- About this exercise: Repeat the full listing, word for word.

┌─ The input

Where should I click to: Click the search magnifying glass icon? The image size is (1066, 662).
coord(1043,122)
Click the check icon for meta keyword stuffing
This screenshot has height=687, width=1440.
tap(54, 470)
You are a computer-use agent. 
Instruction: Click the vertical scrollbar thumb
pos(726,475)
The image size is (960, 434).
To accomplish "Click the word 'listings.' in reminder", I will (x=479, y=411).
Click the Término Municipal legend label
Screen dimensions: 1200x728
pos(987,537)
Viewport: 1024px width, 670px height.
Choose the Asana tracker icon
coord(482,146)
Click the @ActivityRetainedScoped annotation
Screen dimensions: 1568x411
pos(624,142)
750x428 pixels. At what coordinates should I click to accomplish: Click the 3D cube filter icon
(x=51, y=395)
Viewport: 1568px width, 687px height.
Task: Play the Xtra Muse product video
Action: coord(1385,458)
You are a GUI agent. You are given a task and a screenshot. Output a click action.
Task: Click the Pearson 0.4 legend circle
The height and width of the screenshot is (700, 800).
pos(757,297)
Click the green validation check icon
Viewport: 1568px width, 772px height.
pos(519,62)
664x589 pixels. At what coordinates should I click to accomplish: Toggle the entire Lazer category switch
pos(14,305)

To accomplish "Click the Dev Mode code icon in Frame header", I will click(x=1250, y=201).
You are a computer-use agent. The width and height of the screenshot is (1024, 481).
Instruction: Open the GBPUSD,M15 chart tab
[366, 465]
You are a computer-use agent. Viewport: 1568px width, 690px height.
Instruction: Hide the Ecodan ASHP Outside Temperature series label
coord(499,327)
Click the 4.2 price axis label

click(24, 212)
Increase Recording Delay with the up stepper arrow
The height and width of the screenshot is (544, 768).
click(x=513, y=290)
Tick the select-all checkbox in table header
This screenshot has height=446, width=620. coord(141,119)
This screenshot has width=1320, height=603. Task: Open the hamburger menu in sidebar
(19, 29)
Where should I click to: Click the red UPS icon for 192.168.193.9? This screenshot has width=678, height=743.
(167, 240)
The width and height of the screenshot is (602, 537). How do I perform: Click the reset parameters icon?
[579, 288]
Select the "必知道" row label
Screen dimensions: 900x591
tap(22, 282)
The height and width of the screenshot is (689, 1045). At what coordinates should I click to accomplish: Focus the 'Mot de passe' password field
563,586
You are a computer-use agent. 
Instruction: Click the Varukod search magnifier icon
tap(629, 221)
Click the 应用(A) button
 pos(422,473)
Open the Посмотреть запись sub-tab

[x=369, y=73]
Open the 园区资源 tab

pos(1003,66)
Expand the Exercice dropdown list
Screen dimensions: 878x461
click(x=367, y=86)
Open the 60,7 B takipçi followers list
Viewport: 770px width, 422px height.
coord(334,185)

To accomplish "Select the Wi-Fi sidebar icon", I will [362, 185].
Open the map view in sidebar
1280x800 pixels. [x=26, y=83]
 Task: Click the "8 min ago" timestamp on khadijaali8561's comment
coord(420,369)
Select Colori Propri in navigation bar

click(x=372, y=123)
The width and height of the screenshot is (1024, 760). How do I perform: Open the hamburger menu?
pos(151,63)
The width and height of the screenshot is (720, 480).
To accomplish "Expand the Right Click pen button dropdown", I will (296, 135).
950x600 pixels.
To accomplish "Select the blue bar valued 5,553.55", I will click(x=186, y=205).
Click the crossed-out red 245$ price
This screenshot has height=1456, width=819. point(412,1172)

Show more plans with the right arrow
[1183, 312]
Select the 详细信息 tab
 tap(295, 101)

└─

- Answer section:
Where should I click to: Click the search magnifying glass icon? The image size is (1066, 662).
coord(1043,122)
Click the check icon for meta keyword stuffing
This screenshot has height=687, width=1440.
tap(54, 470)
You are a computer-use agent. 
Instruction: Click the vertical scrollbar thumb
pos(726,475)
The image size is (960, 434).
To accomplish "Click the word 'listings.' in reminder", I will (x=479, y=411).
Click the Término Municipal legend label
Screen dimensions: 1200x728
pos(987,537)
Viewport: 1024px width, 670px height.
Choose the Asana tracker icon
coord(482,146)
Click the @ActivityRetainedScoped annotation
Screen dimensions: 1568x411
pos(624,142)
750x428 pixels. At what coordinates should I click to accomplish: Click the 3D cube filter icon
(x=51, y=395)
Viewport: 1568px width, 687px height.
Task: Play the Xtra Muse product video
Action: coord(1385,458)
You are a GUI agent. You are given a task and a screenshot. Output a click action.
Task: Click the Pearson 0.4 legend circle
The height and width of the screenshot is (700, 800).
pos(757,297)
Click the green validation check icon
Viewport: 1568px width, 772px height.
pos(519,62)
664x589 pixels. At what coordinates should I click to accomplish: Toggle the entire Lazer category switch
pos(14,305)

To accomplish "Click the Dev Mode code icon in Frame header", I will click(x=1250, y=201).
You are a computer-use agent. The width and height of the screenshot is (1024, 481).
Instruction: Open the GBPUSD,M15 chart tab
[366, 465]
You are a computer-use agent. Viewport: 1568px width, 690px height.
Instruction: Hide the Ecodan ASHP Outside Temperature series label
coord(499,327)
Click the 4.2 price axis label

click(24, 212)
Increase Recording Delay with the up stepper arrow
The height and width of the screenshot is (544, 768).
click(x=513, y=290)
Tick the select-all checkbox in table header
This screenshot has height=446, width=620. coord(141,119)
This screenshot has width=1320, height=603. Task: Open the hamburger menu in sidebar
(19, 29)
Where should I click to: Click the red UPS icon for 192.168.193.9? This screenshot has width=678, height=743.
(167, 240)
The width and height of the screenshot is (602, 537). How do I perform: Click the reset parameters icon?
[579, 288]
Select the "必知道" row label
Screen dimensions: 900x591
tap(22, 282)
The height and width of the screenshot is (689, 1045). At what coordinates should I click to accomplish: Focus the 'Mot de passe' password field
563,586
You are a computer-use agent. 
Instruction: Click the Varukod search magnifier icon
tap(629, 221)
Click the 应用(A) button
 pos(422,473)
Open the Посмотреть запись sub-tab

[x=369, y=73]
Open the 园区资源 tab

pos(1003,66)
Expand the Exercice dropdown list
Screen dimensions: 878x461
click(x=367, y=86)
Open the 60,7 B takipçi followers list
Viewport: 770px width, 422px height.
coord(334,185)

To accomplish "Select the Wi-Fi sidebar icon", I will [362, 185].
Open the map view in sidebar
1280x800 pixels. [x=26, y=83]
 Task: Click the "8 min ago" timestamp on khadijaali8561's comment
coord(420,369)
Select Colori Propri in navigation bar

click(x=372, y=123)
The width and height of the screenshot is (1024, 760). How do I perform: Open the hamburger menu?
pos(151,63)
The width and height of the screenshot is (720, 480).
To accomplish "Expand the Right Click pen button dropdown", I will (296, 135).
950x600 pixels.
To accomplish "Select the blue bar valued 5,553.55", I will click(x=186, y=205).
Click the crossed-out red 245$ price
This screenshot has height=1456, width=819. point(412,1172)

Show more plans with the right arrow
[1183, 312]
Select the 详细信息 tab
 tap(295, 101)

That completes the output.